___ Excerpted data ___
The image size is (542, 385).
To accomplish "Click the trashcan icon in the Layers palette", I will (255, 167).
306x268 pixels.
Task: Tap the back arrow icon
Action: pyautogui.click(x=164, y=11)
___
What to do:
Each line of the data should be given back exactly.

Solution to this problem:
The image size is (542, 385).
To accomplish "Click the trashcan icon in the Layers palette", I will (255, 167).
306x268 pixels.
Task: Tap the back arrow icon
Action: pyautogui.click(x=164, y=11)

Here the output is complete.